* _What is being asked_:
Copy, from the data below, each line that has the word "agent".

===== Provided information

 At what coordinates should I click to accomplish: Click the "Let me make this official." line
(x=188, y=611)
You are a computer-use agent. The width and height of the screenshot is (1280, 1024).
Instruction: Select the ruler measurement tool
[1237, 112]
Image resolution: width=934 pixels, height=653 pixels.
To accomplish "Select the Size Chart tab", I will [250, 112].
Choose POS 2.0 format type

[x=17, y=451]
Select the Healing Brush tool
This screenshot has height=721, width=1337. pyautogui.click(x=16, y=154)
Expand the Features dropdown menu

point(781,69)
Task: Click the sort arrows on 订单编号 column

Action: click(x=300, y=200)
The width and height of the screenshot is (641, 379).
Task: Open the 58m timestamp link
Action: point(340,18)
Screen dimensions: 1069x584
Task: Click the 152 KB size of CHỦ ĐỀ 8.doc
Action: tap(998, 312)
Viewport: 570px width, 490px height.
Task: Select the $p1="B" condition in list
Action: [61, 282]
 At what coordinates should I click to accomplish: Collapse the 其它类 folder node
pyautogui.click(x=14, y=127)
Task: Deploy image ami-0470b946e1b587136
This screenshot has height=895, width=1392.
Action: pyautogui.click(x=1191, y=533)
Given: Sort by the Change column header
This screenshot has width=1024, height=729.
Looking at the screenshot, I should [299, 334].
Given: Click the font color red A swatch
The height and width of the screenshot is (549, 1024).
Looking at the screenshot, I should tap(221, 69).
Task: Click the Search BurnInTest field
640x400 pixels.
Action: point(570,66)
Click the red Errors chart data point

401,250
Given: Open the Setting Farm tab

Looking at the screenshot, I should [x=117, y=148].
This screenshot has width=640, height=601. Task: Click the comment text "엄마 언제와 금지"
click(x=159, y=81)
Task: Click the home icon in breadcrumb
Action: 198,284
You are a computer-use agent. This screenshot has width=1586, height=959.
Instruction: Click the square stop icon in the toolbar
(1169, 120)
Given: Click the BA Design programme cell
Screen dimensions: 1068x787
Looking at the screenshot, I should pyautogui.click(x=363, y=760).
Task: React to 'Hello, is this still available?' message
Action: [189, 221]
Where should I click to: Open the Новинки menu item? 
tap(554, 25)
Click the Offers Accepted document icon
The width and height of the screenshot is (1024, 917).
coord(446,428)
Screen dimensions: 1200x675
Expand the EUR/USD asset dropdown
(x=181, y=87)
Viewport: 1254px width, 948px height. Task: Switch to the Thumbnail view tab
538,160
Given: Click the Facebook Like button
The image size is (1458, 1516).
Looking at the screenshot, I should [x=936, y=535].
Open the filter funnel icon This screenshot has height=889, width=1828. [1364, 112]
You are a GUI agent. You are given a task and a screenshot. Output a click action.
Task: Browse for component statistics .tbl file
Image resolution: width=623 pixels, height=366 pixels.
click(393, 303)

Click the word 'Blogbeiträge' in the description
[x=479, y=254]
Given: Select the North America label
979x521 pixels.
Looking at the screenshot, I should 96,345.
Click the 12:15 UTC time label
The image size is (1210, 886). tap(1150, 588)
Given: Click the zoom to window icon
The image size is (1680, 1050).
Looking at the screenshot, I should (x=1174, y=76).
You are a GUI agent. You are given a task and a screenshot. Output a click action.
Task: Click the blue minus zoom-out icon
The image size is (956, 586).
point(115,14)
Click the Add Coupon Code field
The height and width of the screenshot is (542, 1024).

==========

* _Exercise solution_:
You are a computer-use agent. The width and height of the screenshot is (1280, 1024).
You are a computer-use agent. This screenshot has width=1586, height=959.
You are a GUI agent. You are given a task and a screenshot. Output a click action.
You are a GUI agent. You are given a task and a screenshot. Output a click action.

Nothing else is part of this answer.